Так он грозно обещает, и через несколько дней мы увидим, как будут снимать запланированное «бордельеро», «забег в ширину», как скажет еще о нем Егор. Эпизод же городка закончится сценой в ресторане, где Егор увидит официанта Сергея Михайловича (артист Лев Дуров) и тот вполне одобрит его идею «взлохматить…деньги». «Бордельеро» будет решено устроить в его доме, и поэтому один большой эпизод, распадающийся на два, как раз там и произойдет.

Пестрая, не собранная воедино цветом, комната официанта Сергея Михайловича. У оператора А. Заболоцкого и художника И. Новодережкина — это, кажется, принцип, чтобы краски не соединялись, а жили сами по себе, чем-то раздражая, а чем-то и дразня наше воображение. Не скажем, чтобы принцип этот казался нам до конца оправданным, хотя понятно, почему желание подобного рода могло у Шукшина возникнуть: в «Калине красной» все так, как режиссер знает по натуре. Конечно, и у него отобранность, но отобранность, которая реальность подчеркивает и в спор с ней не вступает. Думаем все же, что художник, идя в том же русле, мог быть в своей работе более изобретателен. Однако что в фильме есть — уже есть, а сейчас симптоматично замечание Шукшина насчет трех автомобильных колес в доме Сергея Михайловича. Заболоцкий просит колеса оставить — в кадре они занятны по цвету. А Шукшин возражает: «Получается, что официант спекулирует колесами. Это может направить воображение не туда». Так что колеса режиссеру не нужны, зато все остальное он приемлет.
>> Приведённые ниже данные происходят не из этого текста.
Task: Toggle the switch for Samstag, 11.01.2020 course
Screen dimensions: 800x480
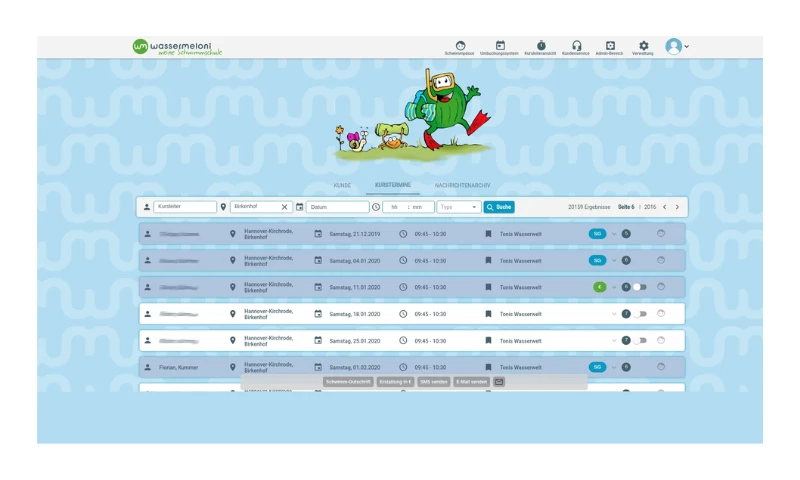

Приемлет красный диван со спинкой, вполне ширпотребовский, приемлет ковер с шахской охотой (не придумаем, как иначе назвать то, что на нем изображено), приемлет и еще один коврик с тремя, ядовитого колера, женщинами — то ли они люминесцируют, то ли фосфоресцируют в темноте, этого нам видеть не довелось, зато мы видели, что при свете они мерцают неотразимо и зловеще. (Подобного же вида женщина, в соседстве с «Незнакомкой» Крамского, — в доме Байкаловых.) А на другой стене, веером, открытки с мордами симпатичных собак. И большая цветная рыба (фаянс?) наверху этажерочки — кажется, с книгами. Там же — письменный стол, но сейчас он заставлен бутылками, ящиком с шампанским. Идут последние приготовления к загулу, а Егор в это время разговаривает с Любой по телефону.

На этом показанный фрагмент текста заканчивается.